(Screenshot pointing data)
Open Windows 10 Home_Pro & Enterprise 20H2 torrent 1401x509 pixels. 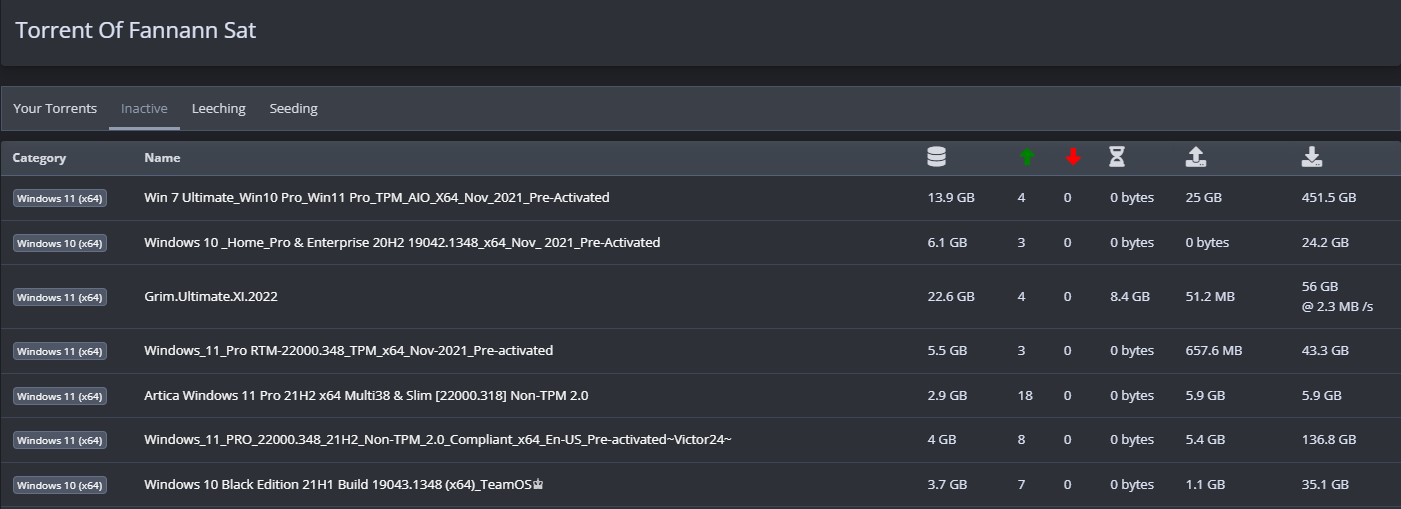pos(402,243)
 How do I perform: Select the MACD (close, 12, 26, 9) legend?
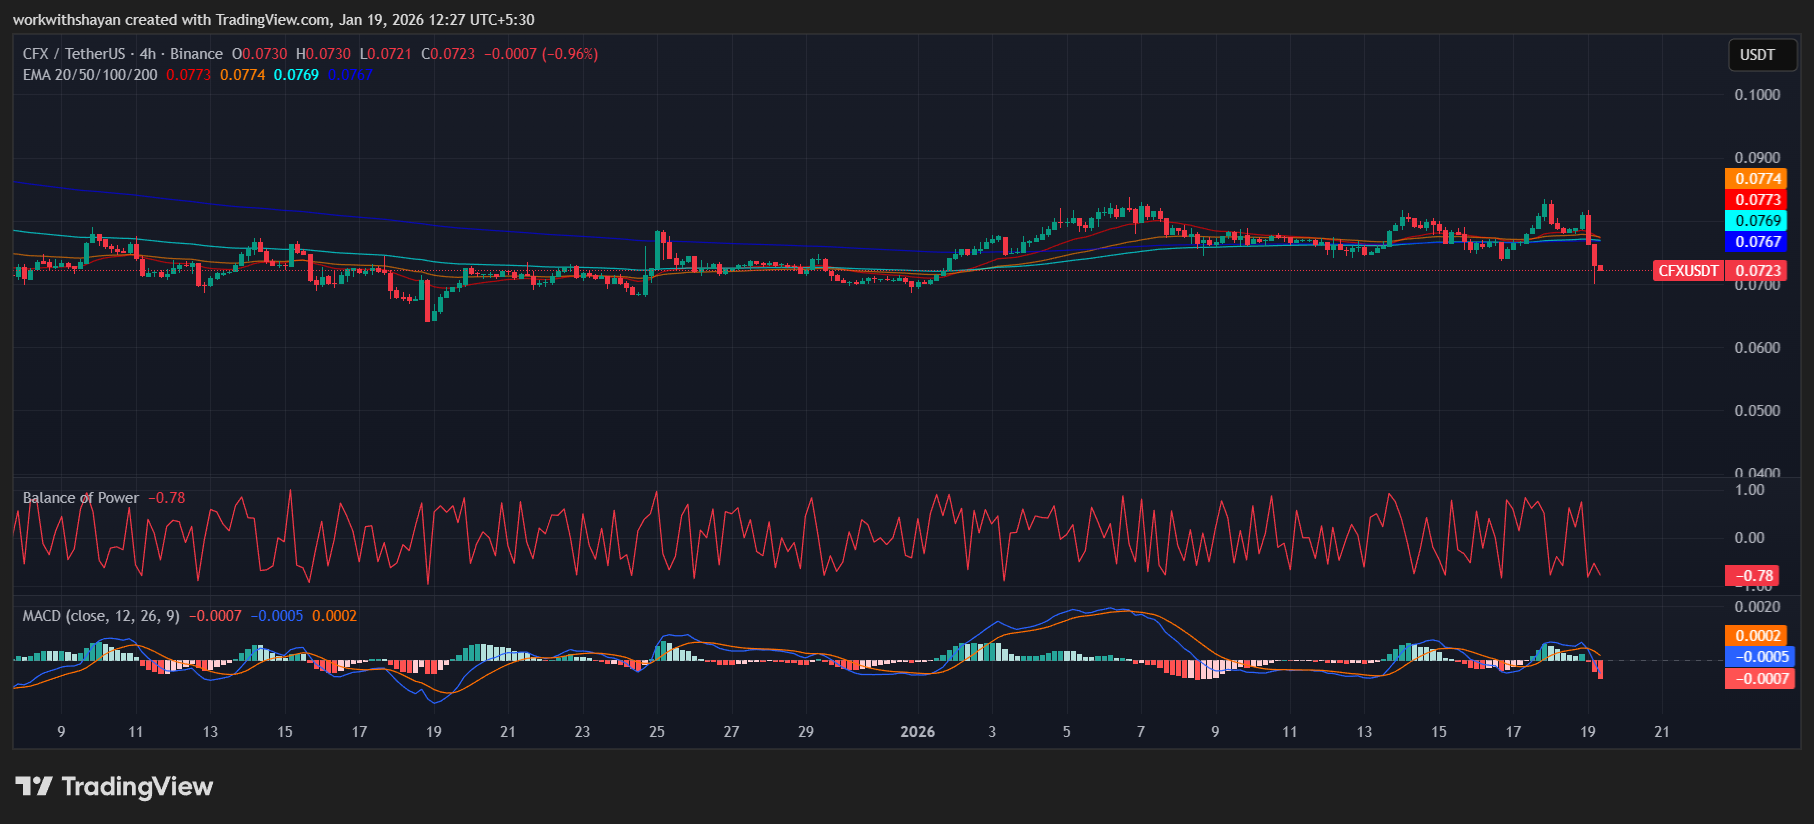click(101, 616)
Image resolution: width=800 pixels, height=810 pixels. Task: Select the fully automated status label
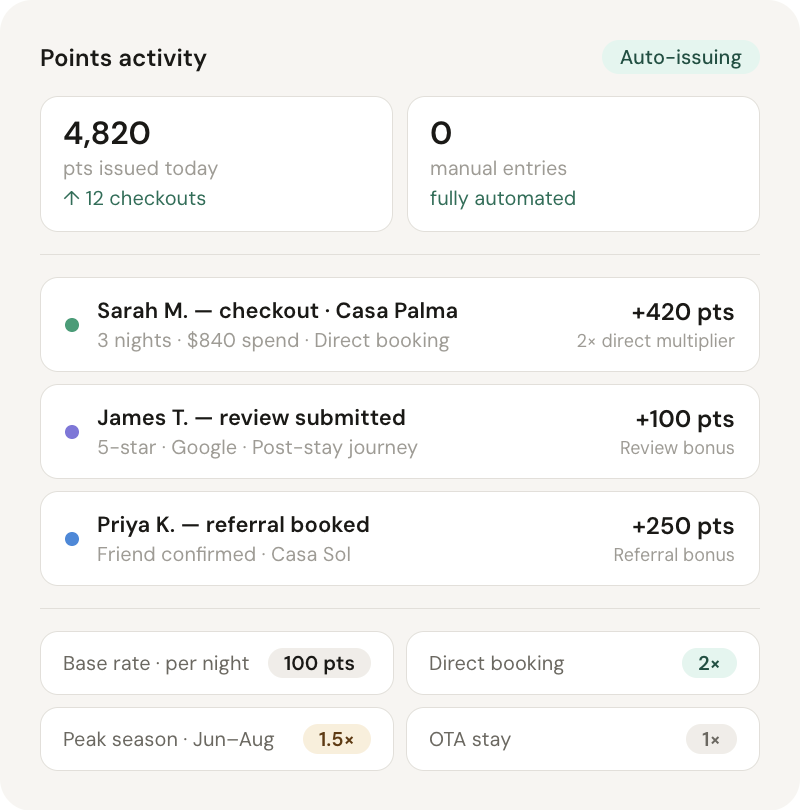(502, 198)
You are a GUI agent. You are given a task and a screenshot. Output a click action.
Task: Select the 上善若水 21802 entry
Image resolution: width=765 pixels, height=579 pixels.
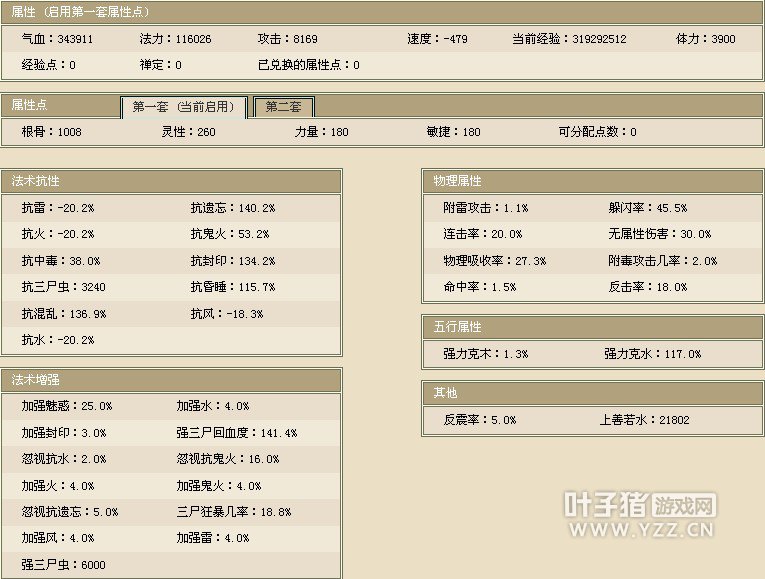644,420
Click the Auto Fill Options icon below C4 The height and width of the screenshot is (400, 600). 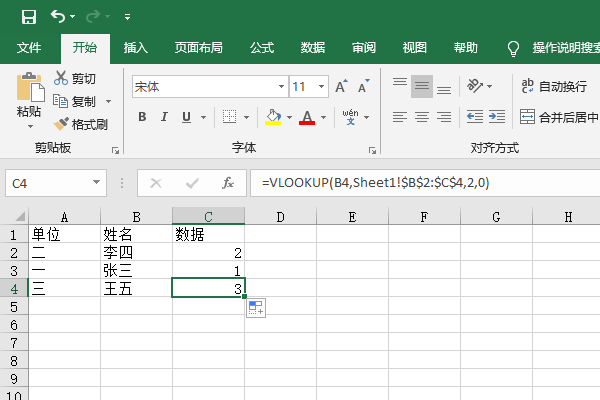(x=254, y=309)
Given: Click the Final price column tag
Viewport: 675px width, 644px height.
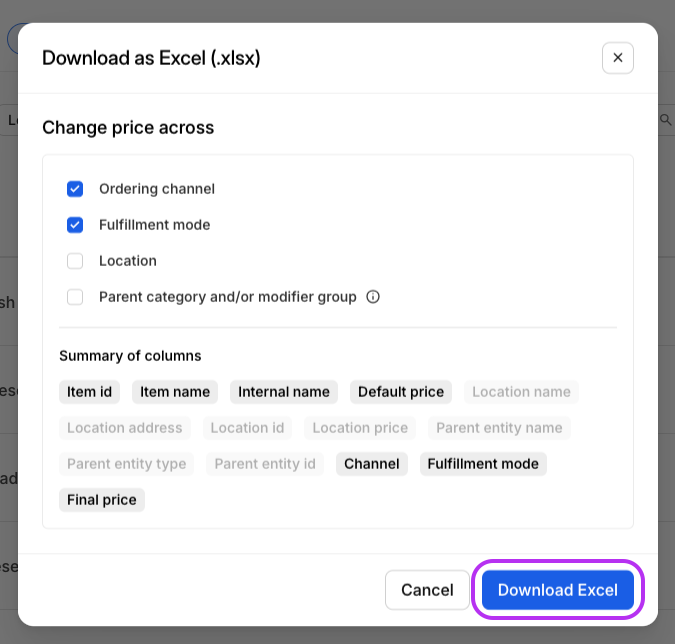Looking at the screenshot, I should pos(102,500).
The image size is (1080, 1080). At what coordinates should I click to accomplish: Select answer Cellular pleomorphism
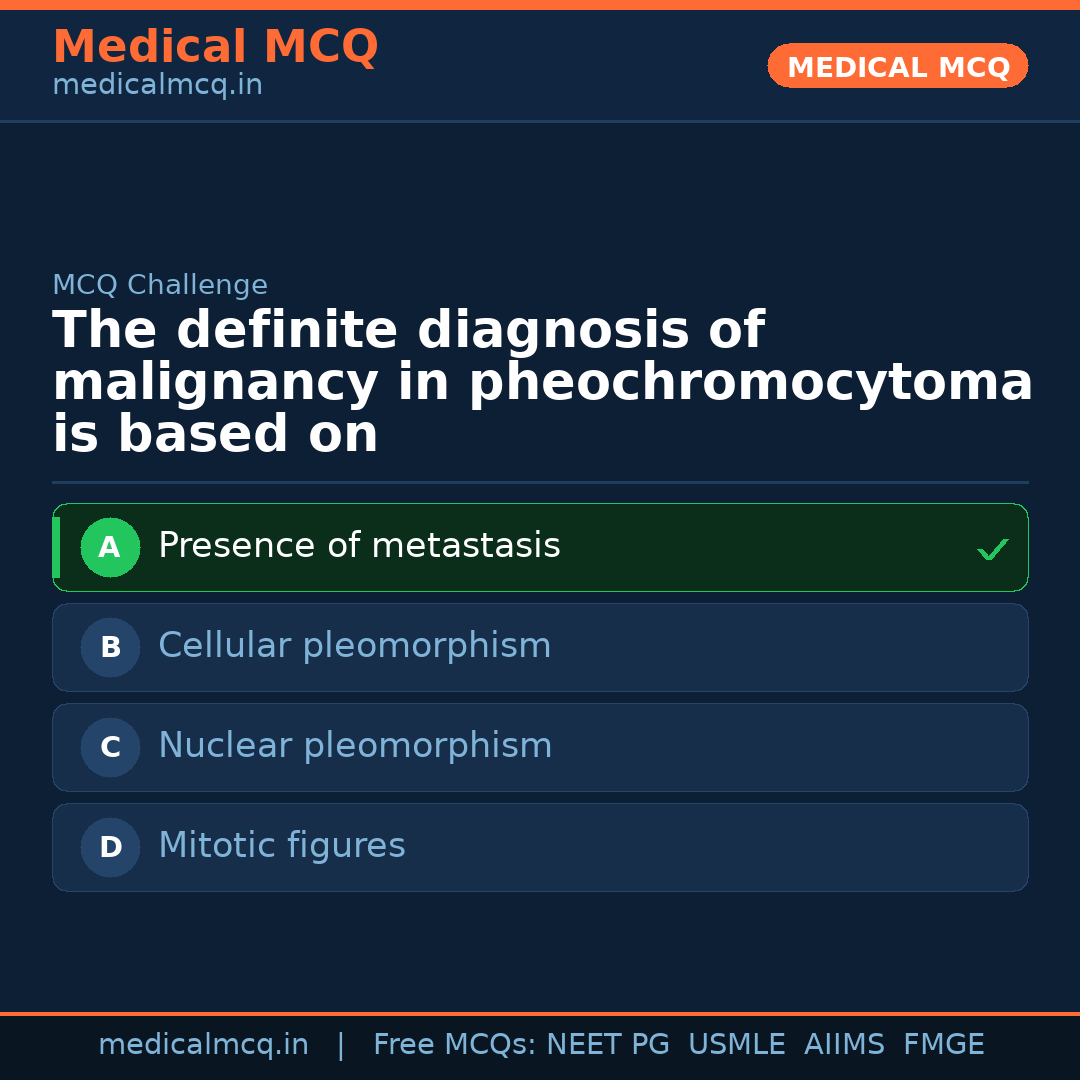point(354,646)
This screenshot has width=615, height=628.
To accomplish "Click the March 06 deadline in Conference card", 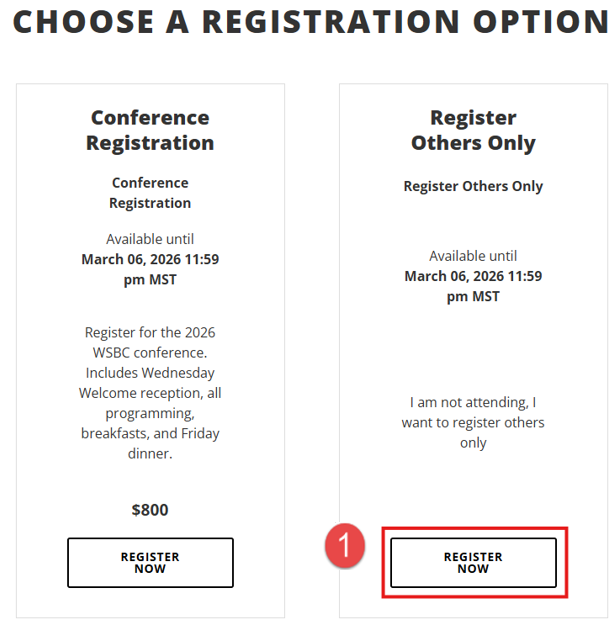I will [150, 259].
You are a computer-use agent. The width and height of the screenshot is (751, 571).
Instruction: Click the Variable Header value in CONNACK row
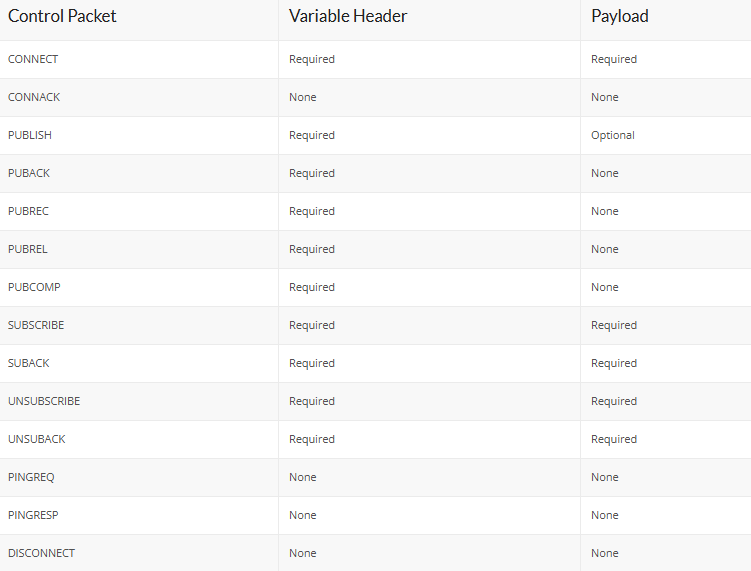tap(302, 97)
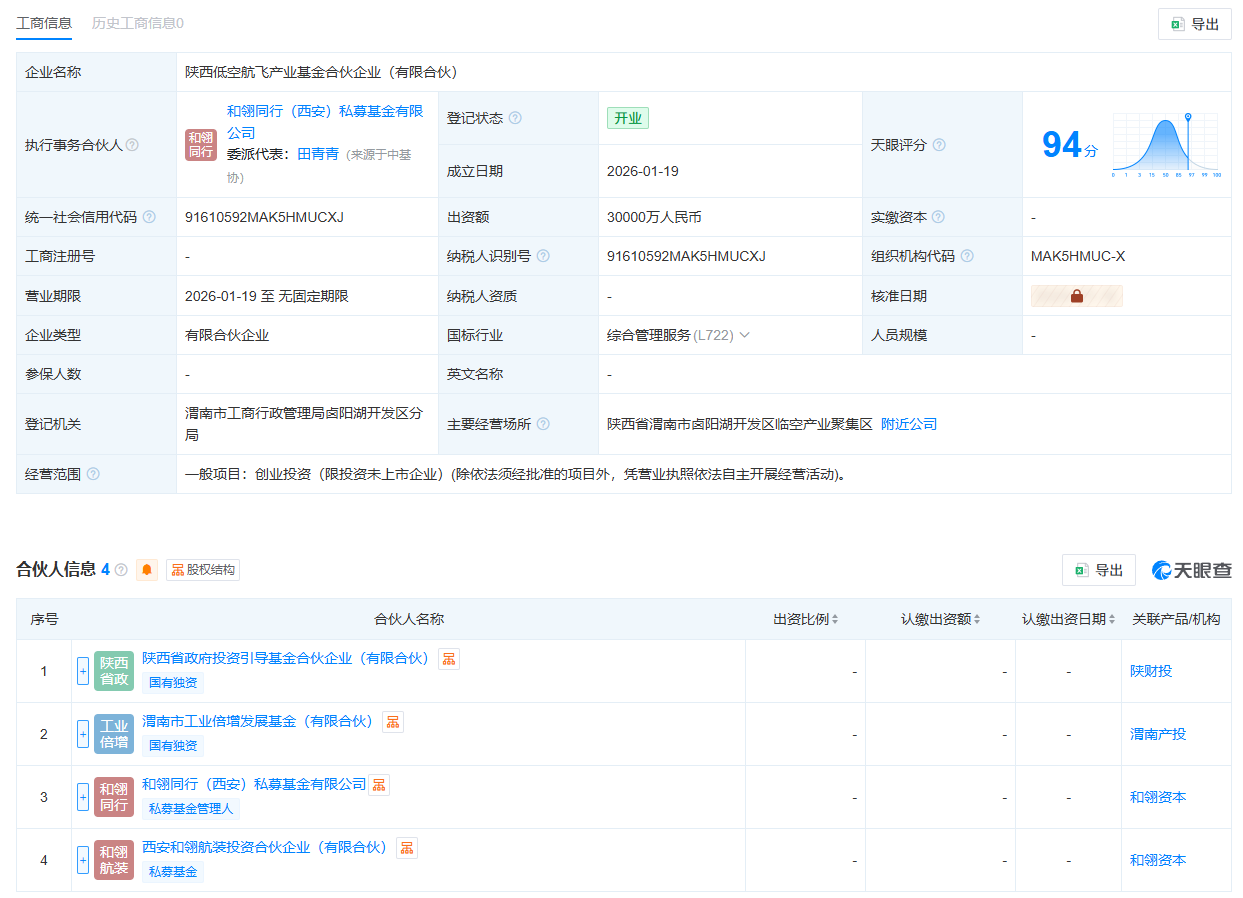1243x898 pixels.
Task: Open equity chart icon beside 陕西省政府投资引导基金
Action: (x=447, y=659)
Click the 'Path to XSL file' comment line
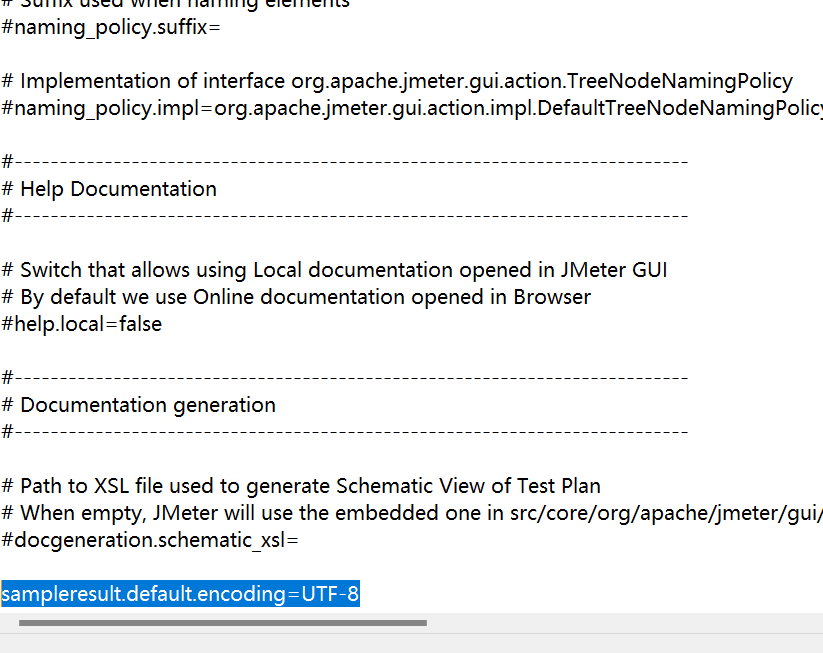This screenshot has height=653, width=823. tap(301, 486)
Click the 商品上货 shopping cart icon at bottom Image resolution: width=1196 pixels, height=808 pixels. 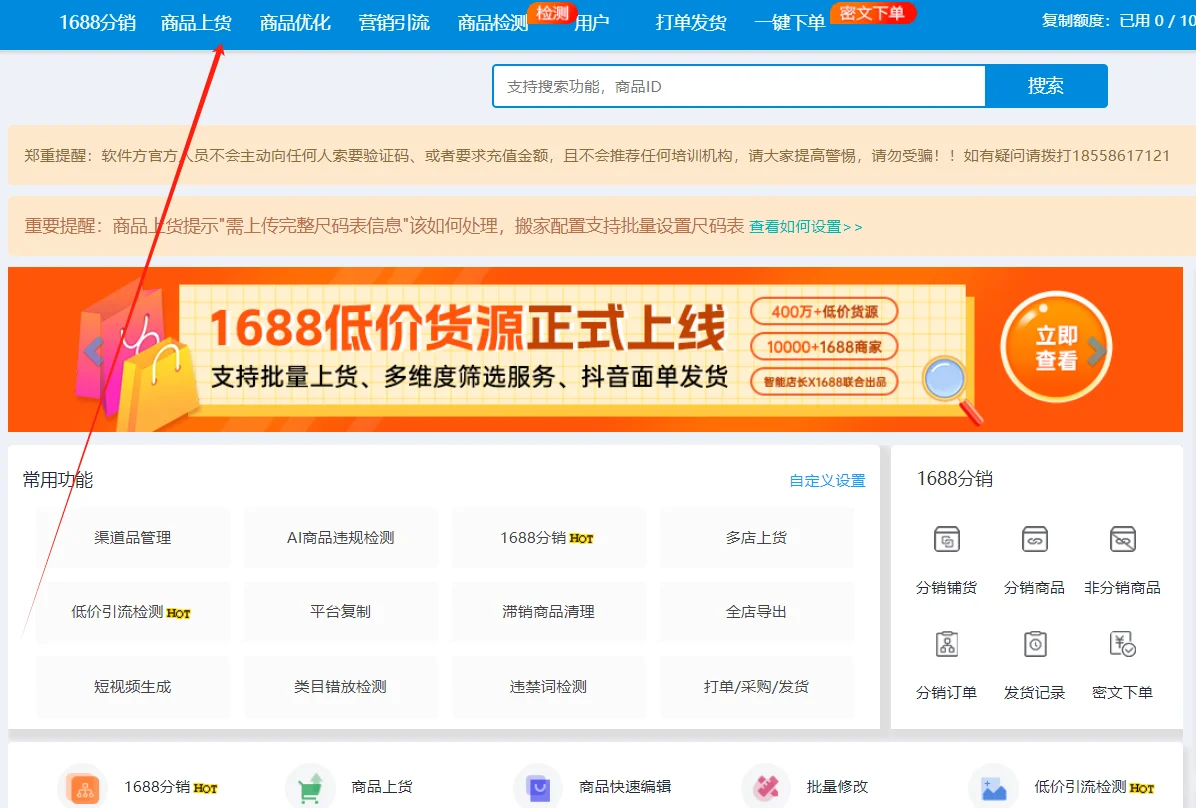click(309, 786)
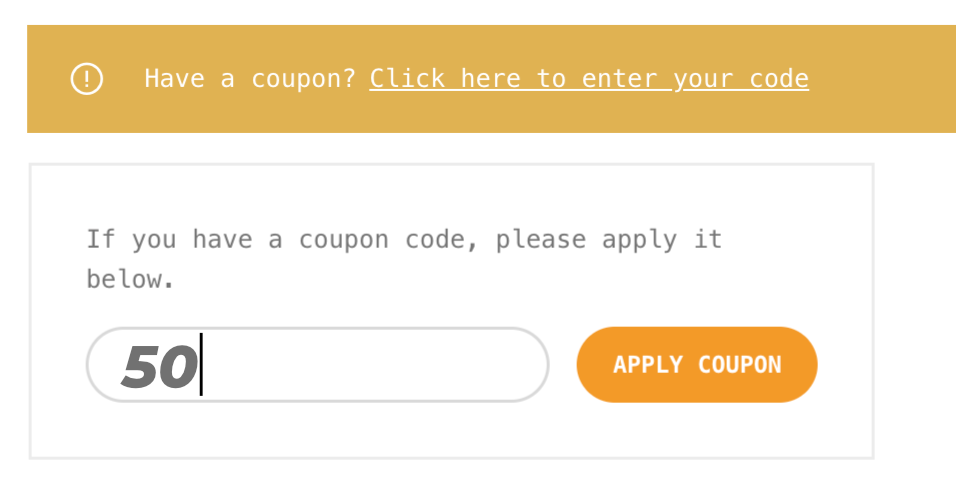Click the word "coupon?" in the yellow banner

coord(303,78)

■ Stated task: Would you set down, word for word, the part of the records that opens with the line containing "Given: Click the Final price column tag" and closes with the line containing "point(354,646)"? Leave the pictures out.

■ Output for this exercise:
Given: Click the Final price column tag
Viewport: 675px width, 644px height.
Looking at the screenshot, I should pos(102,500).
The image size is (1080, 1080). At what coordinates should I click to accomplish: Select answer Cellular pleomorphism
point(354,646)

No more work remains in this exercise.